What happens when no demand fills
An unfilled slot — where no demand source at any waterfall level meets the floor — is a lost revenue event for the publisher. In linear TV, the network fills this with a promotional spot. In CTV, the publisher can:
- Serve a house ad — Promotional content for its own subscription tier, an upcoming show, or a referral offer.
- Collapse the slot — Shorten the pod by one slot. The viewer's break is slightly shorter, which is a better viewer experience but reduced inventory yield.
- Reduce the floor and re-run the open auction — Some ad servers support dynamic floor reduction on timeout. If the initial floor is ₹100 and no bid clears, the floor drops to ₹60 for a second pass. This is a yield management trade-off: lower CPM but improved fill rate.
Fill rate — the percentage of available slots that are filled with paid ads — is a key publisher KPI. India CTV publishers targeting ₹150+ average CPMs typically maintain floors that result in fill rates of 60–80% on premium content. FAST channel inventory, with lower floors, runs fill rates closer to 85–95%.
Buyer implications of the waterfall
Understanding the waterfall helps buyers make better decisions about deal structure and DSP selection:
Open auction buyers are last in line. If a publisher has high PG and PMP commitments, open auction buyers see only remnant inventory — unfilled slots after all higher-priority demand is satisfied. Premium content with strong demand commitment may have very little open auction inventory available. Buyers who rely exclusively on open auction for premium India CTV often underspend their budgets because there is not enough inventory at the price point.

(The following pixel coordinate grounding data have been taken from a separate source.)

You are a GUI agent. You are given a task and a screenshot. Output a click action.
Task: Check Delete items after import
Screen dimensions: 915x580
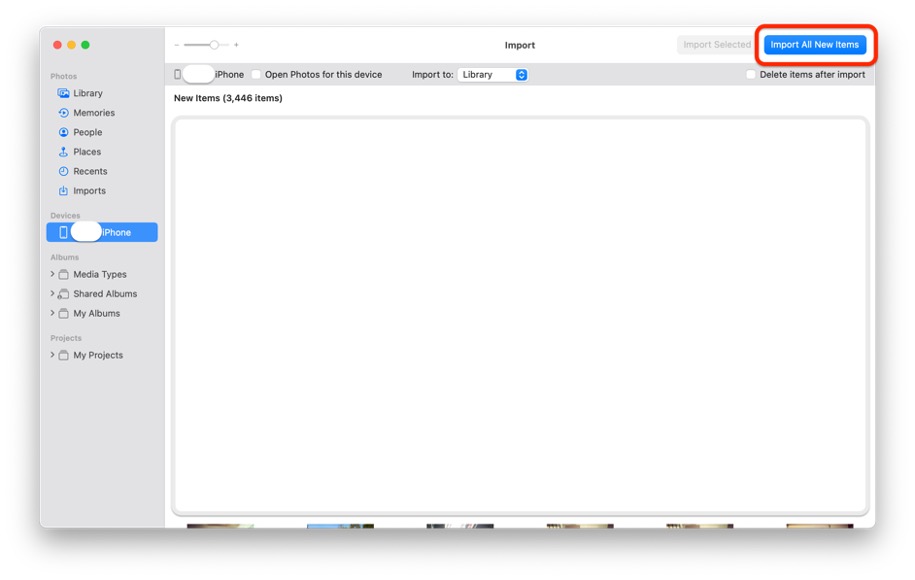tap(751, 75)
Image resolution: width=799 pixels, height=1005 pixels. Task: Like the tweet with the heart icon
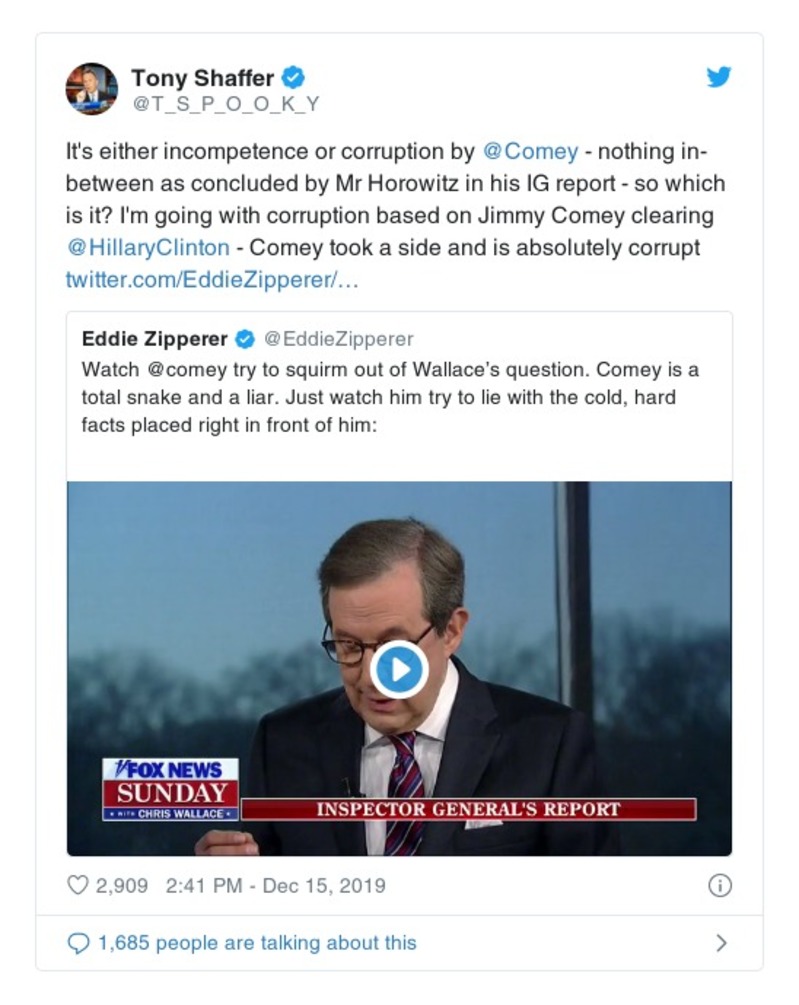[77, 885]
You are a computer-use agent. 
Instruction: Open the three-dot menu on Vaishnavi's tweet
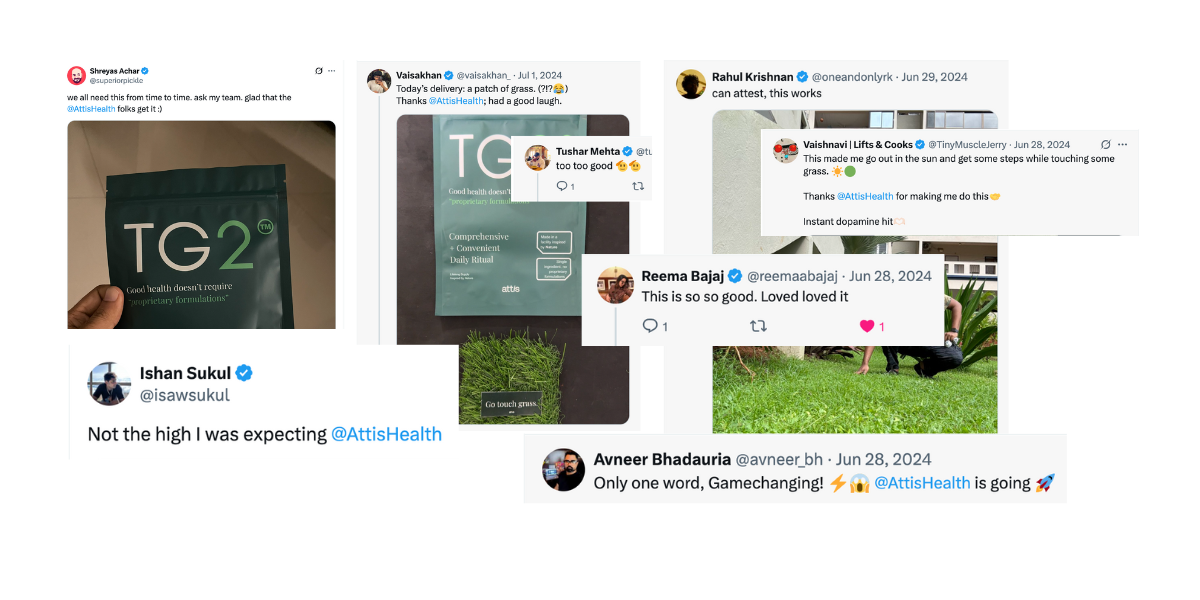tap(1122, 144)
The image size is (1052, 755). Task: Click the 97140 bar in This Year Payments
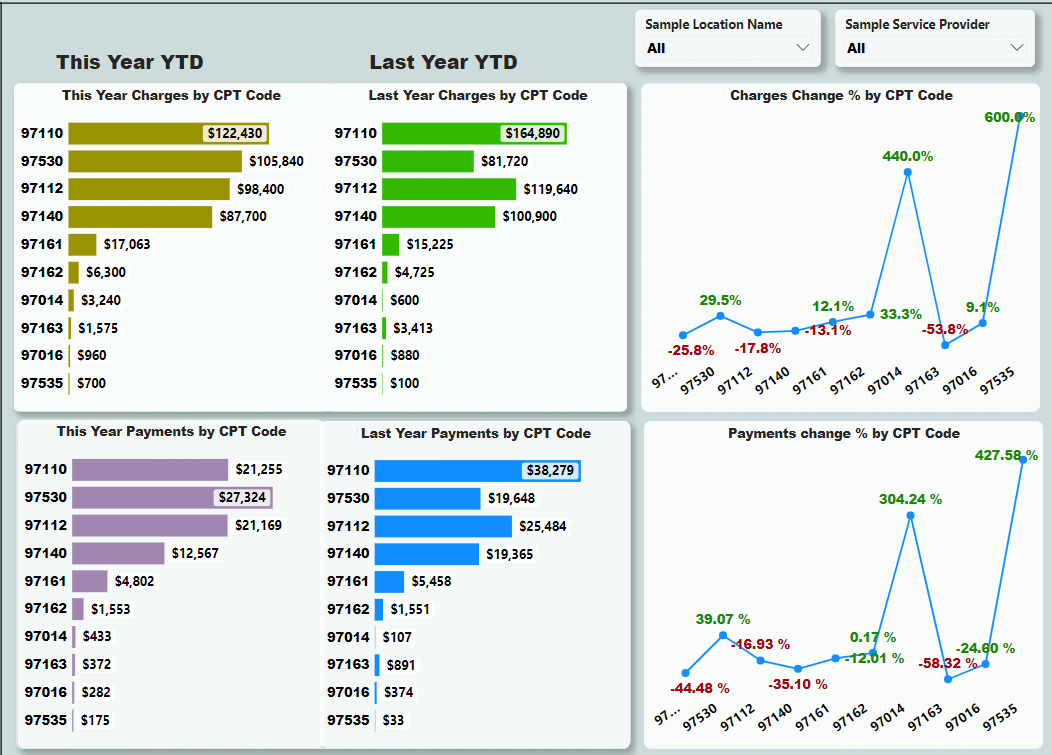(x=118, y=553)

PMP deals access inventory before open auction but after PG. A PMP buyer is ahead of open auction but cannot displace a PG buyer from a committed slot. This makes PMP the right instrument for reliable access to quality inventory without the volume commitment of PG.
PG guarantees delivery but requires forecast accuracy. A PG deal commits both parties: the buyer to spend at a fixed CPM over the flight, the publisher to deliver the contracted impressions. Underdelivery penalties and make-good policies vary by publisher. PG is appropriate for large campaigns with known budgets and defined flight dates.
The DSP you use determines which waterfall tiers you can access. DV360 buyers can access JioHotstar's full programmatic stack (PG, PMP, open). TTD buyers access SonyLIV and Zee5's full stack. For a cross-publisher India CTV buy, both DSPs — or a single DSP with SSP connections to all three publishers — are required.